After Newtown, Will Obama Take Cue From Clinton?

By Alexis Simendinger - December 19, 2012

More than 14 years ago, President Clinton told a roomful of interested parties at the White House, “We have to help schools recognize the early warning signs of violence and to respond to violence when it does strike.”

Attracted to the substance and political atmospherics of federal policymaking, Clinton was fond of hosting White House conferences that drew together lawmakers, experts, members of the public, affected constituencies and cabinet officials to tackle issues with cross-cutting dimensions.

In 1998, he convened such a conference on school safety -- one that President Obama and his team, now reckoning with the murders in Newtown, Conn., will no doubt study. Since 2009, Obama has not favored many White House task forces, commissions and conferences as ideal mechanisms for change, but in seeking to reinstate an expired ban on assault weapons, for instance, he is already treading where Clinton once walked.

“Whether he uses task forces or a White House conference, all are ways of clarifying those issues and communicating a message to the public,” said former Connecticut Rep. Jim Maloney, whom Clinton praised at his conference in 1998 for co-sponsoring a bill to expand federal community policing funds to pay for safety officers at schools.

At the time, the concept of “school resource officers” was still controversial. Today at many middle schools and high schools, the notion of “community policing” to protect pupils and faculty is well accepted. With the Oval Office as a backdrop, Clinton at the time announced a “new initiative” to spend $65 million to help schools hire and train 2,000 new community police and security officers.

“I think the [1998] conference had the effect of clarifying the mission,” Maloney added.

Maloney, a Democrat who left Congress in 2003 and who is now the president and CEO of the Connecticut Institute for Communities, told RCP that whatever mechanisms Obama uses to engage America after Newtown, “it is important to pull in the general public and public safety professionals.” Clinton did that, Maloney recalled, which proved important because by enlisting support from the law enforcement community, he sought to counter the clout of the pro-gun-rights lobby in Congress.

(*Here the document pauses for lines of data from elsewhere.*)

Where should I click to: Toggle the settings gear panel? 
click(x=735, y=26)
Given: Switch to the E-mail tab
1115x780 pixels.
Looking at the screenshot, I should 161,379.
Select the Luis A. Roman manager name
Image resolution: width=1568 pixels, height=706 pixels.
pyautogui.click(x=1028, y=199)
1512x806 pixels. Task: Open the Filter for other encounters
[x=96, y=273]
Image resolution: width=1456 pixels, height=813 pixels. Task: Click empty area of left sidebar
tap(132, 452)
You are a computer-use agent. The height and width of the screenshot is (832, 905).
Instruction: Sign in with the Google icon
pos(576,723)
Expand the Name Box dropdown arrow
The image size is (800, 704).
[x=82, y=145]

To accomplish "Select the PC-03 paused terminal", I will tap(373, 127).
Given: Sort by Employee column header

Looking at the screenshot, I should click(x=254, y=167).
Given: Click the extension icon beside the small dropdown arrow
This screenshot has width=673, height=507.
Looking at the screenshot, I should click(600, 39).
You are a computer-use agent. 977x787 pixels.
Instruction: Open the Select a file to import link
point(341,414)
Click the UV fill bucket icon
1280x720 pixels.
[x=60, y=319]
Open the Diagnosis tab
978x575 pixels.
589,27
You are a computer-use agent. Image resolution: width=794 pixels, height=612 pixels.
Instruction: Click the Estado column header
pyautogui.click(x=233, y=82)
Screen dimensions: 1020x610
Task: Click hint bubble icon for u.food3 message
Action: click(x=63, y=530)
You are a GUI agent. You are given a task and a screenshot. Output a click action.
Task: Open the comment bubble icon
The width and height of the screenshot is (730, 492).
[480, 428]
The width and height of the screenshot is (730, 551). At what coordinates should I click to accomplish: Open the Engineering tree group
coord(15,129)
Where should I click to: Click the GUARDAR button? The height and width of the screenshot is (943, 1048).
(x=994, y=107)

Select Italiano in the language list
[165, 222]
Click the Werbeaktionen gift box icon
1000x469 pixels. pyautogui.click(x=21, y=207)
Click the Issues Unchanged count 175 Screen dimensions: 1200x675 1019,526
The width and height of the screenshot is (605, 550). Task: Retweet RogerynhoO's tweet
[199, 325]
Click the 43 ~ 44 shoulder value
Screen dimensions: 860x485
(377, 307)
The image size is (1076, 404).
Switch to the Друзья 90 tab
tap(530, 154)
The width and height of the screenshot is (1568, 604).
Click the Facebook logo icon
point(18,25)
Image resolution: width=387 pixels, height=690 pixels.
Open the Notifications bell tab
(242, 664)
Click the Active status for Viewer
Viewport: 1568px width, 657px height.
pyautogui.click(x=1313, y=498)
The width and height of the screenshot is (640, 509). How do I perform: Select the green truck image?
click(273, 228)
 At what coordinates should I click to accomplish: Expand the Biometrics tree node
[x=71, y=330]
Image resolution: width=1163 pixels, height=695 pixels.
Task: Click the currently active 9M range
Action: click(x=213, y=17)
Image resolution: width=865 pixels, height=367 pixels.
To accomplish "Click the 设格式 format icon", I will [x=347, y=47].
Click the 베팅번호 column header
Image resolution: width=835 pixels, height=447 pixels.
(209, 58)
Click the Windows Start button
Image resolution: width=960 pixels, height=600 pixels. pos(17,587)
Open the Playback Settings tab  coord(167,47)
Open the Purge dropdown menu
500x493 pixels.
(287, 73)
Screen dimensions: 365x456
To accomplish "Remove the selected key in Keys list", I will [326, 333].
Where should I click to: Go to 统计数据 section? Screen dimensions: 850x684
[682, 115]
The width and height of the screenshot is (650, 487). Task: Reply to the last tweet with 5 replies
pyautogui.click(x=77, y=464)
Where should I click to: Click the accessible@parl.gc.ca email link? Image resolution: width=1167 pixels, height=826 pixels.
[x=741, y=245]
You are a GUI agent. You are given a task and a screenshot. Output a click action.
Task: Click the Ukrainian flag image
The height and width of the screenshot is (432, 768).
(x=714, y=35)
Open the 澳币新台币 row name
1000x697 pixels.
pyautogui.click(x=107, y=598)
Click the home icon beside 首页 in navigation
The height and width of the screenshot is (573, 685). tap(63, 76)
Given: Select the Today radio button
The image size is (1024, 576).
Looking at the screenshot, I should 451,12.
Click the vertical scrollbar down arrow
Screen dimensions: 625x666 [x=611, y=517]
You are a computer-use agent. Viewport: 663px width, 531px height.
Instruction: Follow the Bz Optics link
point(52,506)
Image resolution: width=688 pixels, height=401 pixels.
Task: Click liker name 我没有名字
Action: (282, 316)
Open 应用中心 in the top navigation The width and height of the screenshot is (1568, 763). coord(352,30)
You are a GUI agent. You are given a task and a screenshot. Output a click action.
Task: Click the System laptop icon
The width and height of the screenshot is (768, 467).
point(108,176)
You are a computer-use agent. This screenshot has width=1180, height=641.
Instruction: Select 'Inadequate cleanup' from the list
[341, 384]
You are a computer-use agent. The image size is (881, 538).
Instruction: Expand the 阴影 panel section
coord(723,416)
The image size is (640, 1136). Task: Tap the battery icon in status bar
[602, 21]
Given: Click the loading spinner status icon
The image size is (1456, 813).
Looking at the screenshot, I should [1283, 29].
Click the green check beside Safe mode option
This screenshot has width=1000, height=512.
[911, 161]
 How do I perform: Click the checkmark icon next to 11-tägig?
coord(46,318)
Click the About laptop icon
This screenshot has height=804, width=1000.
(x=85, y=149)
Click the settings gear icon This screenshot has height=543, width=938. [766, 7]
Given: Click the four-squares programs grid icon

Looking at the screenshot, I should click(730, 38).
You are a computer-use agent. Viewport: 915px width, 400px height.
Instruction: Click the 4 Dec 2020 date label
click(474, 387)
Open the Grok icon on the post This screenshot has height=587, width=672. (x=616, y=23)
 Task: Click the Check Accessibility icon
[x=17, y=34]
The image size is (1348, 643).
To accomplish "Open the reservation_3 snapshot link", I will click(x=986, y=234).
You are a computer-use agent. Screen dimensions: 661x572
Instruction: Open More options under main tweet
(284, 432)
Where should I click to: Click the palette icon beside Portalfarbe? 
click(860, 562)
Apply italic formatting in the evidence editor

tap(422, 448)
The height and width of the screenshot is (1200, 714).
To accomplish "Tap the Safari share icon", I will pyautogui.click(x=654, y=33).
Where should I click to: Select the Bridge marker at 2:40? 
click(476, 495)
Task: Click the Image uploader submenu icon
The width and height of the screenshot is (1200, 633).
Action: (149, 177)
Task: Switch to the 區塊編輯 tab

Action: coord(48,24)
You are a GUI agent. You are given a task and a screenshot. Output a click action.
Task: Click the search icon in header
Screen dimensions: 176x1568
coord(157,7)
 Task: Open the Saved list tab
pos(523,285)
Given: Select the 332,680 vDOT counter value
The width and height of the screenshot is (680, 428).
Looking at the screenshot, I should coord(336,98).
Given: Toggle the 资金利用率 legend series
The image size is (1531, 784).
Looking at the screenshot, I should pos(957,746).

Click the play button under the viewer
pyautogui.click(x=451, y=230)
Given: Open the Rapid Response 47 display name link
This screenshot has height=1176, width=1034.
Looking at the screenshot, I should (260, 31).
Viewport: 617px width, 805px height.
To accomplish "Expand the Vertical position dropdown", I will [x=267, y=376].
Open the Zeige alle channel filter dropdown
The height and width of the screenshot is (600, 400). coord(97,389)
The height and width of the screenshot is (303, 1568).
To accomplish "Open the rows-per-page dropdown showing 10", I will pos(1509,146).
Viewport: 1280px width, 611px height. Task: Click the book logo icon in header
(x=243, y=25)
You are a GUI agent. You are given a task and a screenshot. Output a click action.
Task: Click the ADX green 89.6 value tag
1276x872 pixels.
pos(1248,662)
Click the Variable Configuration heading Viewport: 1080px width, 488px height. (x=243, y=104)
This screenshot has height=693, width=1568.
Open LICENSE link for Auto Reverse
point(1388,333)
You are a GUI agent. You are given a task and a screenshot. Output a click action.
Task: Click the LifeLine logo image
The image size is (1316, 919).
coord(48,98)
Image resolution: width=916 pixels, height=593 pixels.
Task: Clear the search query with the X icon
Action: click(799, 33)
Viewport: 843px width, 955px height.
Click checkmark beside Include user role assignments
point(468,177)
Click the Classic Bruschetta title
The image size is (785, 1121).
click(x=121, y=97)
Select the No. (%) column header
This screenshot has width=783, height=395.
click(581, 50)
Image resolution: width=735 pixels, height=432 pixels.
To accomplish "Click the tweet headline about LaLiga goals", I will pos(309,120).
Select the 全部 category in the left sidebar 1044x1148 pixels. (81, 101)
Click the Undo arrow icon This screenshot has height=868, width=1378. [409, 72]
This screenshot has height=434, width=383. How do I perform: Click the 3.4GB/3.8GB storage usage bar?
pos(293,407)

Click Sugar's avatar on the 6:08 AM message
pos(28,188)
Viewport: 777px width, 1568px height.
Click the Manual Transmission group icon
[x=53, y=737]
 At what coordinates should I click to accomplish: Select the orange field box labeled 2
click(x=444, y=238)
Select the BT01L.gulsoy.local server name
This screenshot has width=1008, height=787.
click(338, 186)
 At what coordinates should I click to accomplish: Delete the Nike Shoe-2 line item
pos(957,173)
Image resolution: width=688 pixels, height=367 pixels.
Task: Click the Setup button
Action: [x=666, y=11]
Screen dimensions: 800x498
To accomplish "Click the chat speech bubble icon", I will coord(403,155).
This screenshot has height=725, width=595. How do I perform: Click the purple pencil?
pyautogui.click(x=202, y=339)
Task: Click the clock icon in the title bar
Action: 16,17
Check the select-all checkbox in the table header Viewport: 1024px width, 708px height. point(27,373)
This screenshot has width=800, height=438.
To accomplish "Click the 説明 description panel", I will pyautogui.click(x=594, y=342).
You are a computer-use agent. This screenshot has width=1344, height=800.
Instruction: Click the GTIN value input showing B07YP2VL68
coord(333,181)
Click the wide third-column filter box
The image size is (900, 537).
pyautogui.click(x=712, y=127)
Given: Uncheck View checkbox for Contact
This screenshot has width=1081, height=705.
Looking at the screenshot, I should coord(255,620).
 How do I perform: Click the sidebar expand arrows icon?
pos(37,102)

Since 1998, America has in some ways “gone backwards,” Maloney lamented, pointing to tighter state and local resources for mental health services and for policing. The expiration in 2004 of the ban on the sale of semi-automatic weapons was a significant retreat from safety, he argued. On the bright side, he said, the physical security of schools has improved, although he criticized as “absolute chaos” proposals to arm teachers and principals.

In an interview Tuesday with WTOP radio, Virginia Gov. Bob McDonnell said he wants to discuss allowing teachers and faculty to carry firearms on school grounds.

"If people were armed, not just a police officer but other school officials that were trained and chose to have a weapon, certainly there would be an opportunity to stop an individual trying to get into the school," the Republican governor said. "I know there is a knee-jerk reaction against that, but I think we should have a discussion about it."

While fighting mass gun violence with additional protective firepower has become part of the conversation, Obama more assertively declared his intentions Tuesday to promote legislation next year to reinstate the assault weapons ban, close the gun show loophole on required background checks, and is “interested in looking at” legislation to ban the sale of high-capacity ammunition clips, spokesman Jay Carney said.

On Monday, Obama asked Vice President Biden to spearhead a federal effort to address the issue of mass shootings, and the two men met to discuss next steps with Attorney General Eric Holder, Education Secretary Arne Duncan, and Health and Human Services Secretary Kathleen Sebelius, along with senior White House officials. The Justice Department in 2011 collected ideas but did nothing with its internal report as Obama was seeking re-election. Options included legislation, executive action that would not require approval by Congress, and proposals for federal and state information-sharing designed to help flag potentially violent individuals before they commit mass carnage.